Do this:
Could you reproduce, unchanged, the stretch of the entries that opens with the line containing "Where should I click to: Open the Stade" and closes with the line containing "[x=248, y=429]", with both of those lines included?

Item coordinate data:

>> Start

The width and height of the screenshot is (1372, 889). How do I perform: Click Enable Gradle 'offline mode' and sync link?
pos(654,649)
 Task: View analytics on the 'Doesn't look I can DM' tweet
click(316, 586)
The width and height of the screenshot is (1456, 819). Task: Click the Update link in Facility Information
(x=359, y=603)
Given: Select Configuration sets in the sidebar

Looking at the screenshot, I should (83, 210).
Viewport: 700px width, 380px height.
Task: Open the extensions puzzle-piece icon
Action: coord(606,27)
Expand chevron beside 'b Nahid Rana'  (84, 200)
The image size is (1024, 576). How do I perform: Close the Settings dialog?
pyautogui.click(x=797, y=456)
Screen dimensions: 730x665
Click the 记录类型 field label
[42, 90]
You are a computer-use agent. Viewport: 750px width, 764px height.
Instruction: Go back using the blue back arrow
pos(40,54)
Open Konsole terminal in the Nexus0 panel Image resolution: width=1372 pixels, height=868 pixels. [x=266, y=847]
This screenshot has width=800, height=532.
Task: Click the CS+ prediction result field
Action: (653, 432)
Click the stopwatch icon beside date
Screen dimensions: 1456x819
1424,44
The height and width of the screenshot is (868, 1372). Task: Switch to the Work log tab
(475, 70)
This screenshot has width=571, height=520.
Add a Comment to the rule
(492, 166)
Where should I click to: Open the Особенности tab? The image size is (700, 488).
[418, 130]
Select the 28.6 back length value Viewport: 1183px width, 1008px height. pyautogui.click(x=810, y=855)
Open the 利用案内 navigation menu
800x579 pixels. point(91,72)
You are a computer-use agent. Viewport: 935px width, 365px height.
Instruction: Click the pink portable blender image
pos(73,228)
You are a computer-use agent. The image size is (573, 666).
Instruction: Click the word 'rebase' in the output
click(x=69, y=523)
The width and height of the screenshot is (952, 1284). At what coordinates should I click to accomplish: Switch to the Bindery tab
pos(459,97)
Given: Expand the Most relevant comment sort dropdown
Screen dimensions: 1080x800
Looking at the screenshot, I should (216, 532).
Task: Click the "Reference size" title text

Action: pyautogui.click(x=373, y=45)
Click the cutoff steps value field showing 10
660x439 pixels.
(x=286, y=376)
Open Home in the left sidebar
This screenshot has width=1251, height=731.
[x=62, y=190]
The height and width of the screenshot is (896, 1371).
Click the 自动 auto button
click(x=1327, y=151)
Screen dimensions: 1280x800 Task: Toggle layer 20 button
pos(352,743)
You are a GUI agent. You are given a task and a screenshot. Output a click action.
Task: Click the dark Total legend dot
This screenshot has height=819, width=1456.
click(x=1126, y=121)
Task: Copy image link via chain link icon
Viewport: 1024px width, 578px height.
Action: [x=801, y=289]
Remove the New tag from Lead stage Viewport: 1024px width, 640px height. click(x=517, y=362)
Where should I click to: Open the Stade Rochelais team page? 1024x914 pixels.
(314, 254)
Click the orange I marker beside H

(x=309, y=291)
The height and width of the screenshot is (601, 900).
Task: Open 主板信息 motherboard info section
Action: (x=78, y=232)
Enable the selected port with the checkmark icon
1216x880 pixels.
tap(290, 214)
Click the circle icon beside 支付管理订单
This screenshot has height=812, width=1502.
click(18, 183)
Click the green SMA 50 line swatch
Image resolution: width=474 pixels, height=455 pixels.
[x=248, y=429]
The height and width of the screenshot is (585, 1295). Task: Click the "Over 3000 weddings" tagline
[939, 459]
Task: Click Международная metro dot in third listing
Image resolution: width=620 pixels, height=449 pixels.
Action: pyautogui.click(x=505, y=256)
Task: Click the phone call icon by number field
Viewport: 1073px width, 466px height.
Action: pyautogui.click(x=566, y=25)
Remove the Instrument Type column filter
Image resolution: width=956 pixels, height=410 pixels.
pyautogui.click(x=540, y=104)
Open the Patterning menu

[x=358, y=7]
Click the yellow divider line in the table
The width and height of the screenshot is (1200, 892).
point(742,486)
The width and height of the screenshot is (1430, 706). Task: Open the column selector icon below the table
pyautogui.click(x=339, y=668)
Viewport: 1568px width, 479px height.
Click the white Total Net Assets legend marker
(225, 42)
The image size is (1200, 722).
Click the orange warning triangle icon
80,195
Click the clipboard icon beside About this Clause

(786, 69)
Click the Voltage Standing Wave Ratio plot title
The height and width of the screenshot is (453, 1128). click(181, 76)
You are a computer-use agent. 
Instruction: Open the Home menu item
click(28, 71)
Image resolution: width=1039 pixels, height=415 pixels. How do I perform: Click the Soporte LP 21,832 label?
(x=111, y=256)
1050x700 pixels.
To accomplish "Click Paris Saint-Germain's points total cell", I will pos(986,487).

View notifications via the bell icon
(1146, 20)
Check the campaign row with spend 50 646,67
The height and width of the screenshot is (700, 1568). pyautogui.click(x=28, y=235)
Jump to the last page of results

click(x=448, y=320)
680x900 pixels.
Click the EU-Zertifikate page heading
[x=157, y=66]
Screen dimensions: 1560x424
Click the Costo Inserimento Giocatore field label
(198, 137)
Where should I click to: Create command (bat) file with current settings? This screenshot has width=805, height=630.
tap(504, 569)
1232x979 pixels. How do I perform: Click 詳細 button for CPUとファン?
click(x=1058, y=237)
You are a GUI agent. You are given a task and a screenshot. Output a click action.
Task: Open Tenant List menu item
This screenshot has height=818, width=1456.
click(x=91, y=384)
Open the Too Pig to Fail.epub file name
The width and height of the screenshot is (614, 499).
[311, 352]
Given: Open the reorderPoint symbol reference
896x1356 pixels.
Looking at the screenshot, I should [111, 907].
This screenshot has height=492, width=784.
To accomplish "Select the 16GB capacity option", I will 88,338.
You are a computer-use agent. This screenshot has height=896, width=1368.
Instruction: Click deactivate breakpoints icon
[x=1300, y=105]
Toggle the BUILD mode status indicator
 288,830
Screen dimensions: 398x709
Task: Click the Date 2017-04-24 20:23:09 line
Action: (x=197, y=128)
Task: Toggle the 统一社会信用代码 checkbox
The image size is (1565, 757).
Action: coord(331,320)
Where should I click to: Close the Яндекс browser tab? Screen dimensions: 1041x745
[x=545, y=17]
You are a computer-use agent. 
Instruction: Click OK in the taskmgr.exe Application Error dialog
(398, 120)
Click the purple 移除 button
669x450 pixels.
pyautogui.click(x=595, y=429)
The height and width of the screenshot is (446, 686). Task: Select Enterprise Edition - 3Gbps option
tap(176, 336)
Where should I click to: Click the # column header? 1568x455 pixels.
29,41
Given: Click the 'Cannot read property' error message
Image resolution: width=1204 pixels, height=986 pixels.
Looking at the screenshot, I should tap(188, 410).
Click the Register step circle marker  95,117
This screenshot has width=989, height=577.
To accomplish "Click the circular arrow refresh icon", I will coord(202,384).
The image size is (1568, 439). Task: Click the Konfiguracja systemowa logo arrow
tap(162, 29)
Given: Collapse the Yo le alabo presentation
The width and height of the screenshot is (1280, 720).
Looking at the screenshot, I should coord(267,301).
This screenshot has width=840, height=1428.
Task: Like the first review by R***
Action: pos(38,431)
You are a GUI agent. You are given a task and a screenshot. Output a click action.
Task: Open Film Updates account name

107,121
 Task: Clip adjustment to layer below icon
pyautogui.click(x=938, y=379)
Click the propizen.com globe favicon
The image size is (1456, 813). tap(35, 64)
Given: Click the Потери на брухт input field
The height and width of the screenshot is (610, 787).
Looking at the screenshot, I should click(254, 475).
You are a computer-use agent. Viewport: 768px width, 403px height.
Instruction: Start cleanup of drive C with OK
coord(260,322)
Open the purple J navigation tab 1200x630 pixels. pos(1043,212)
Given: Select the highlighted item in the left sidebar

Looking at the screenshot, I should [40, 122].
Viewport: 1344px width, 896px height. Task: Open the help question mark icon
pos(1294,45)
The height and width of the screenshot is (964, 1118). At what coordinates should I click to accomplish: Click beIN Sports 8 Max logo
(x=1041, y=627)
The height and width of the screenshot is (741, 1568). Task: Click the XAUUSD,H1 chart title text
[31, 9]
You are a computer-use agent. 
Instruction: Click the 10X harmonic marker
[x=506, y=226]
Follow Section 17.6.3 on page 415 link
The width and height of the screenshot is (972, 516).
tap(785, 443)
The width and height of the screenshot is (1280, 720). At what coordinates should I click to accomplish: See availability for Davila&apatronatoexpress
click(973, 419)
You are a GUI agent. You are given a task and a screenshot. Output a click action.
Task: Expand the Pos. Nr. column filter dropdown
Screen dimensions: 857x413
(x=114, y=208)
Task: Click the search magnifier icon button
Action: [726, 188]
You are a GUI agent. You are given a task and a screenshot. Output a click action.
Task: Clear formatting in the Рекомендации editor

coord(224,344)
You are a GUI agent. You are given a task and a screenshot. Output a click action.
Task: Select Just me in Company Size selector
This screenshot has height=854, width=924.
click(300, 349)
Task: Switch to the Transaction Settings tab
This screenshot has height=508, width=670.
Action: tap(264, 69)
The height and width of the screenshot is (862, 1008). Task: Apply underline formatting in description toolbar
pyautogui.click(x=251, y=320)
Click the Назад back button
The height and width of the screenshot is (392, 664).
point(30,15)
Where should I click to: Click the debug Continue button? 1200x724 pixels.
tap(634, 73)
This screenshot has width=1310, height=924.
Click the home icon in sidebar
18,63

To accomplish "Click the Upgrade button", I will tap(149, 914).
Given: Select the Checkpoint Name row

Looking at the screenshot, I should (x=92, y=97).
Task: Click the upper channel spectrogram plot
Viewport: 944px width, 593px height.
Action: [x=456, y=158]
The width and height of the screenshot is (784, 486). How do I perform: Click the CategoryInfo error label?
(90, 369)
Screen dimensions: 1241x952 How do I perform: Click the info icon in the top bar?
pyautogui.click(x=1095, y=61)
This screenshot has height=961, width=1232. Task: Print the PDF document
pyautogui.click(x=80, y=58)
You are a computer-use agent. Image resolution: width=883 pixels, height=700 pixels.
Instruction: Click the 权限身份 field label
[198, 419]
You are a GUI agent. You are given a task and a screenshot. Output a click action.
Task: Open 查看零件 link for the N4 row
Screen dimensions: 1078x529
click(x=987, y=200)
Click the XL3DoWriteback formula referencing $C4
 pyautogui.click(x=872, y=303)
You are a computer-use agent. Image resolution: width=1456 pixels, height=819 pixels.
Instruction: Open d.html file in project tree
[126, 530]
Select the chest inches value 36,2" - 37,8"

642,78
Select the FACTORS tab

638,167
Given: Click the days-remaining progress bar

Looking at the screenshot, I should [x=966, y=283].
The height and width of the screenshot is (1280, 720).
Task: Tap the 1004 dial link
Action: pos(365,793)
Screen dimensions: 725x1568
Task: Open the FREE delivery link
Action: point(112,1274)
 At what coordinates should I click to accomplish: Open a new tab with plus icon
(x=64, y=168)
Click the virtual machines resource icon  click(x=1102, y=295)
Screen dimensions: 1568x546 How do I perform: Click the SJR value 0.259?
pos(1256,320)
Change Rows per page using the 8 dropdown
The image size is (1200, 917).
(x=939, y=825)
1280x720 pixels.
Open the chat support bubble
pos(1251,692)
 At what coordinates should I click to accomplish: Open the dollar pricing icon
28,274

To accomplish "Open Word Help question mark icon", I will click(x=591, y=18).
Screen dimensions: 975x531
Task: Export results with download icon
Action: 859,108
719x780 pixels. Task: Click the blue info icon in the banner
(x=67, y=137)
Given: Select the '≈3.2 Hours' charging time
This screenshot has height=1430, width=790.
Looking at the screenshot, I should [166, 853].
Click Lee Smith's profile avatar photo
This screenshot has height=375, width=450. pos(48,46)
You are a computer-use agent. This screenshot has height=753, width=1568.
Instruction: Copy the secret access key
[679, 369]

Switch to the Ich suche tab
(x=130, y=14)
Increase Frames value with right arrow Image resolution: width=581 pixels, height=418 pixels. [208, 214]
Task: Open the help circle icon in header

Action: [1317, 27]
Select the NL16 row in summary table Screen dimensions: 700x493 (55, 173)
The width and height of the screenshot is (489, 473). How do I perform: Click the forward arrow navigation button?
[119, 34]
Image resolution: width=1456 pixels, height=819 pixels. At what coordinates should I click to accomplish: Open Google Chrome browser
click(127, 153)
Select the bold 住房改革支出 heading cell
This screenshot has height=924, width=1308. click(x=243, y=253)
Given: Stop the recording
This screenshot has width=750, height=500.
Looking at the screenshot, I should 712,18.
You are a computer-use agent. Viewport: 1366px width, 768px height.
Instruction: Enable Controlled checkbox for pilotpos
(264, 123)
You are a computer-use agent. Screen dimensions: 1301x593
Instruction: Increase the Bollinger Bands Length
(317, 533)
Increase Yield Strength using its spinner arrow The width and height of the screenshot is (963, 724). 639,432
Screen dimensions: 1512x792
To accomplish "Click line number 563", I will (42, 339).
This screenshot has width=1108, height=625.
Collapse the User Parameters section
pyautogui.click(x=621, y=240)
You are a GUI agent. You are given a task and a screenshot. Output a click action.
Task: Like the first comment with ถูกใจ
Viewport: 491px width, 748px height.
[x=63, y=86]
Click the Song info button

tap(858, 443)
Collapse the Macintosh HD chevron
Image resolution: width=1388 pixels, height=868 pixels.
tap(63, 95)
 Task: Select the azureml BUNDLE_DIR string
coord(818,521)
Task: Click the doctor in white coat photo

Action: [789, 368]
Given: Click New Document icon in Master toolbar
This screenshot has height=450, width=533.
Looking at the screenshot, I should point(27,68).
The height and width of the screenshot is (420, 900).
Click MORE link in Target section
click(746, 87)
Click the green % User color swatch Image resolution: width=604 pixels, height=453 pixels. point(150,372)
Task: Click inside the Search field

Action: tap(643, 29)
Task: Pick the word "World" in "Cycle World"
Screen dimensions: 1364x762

>> End

Expected answer:
Where should I click to: Open the Stade Rochelais team page? 1024x914 pixels.
(314, 254)
Click the orange I marker beside H

(x=309, y=291)
The height and width of the screenshot is (601, 900).
Task: Open 主板信息 motherboard info section
Action: (x=78, y=232)
Enable the selected port with the checkmark icon
1216x880 pixels.
tap(290, 214)
Click the circle icon beside 支付管理订单
This screenshot has height=812, width=1502.
click(18, 183)
Click the green SMA 50 line swatch
Image resolution: width=474 pixels, height=455 pixels.
[x=248, y=429]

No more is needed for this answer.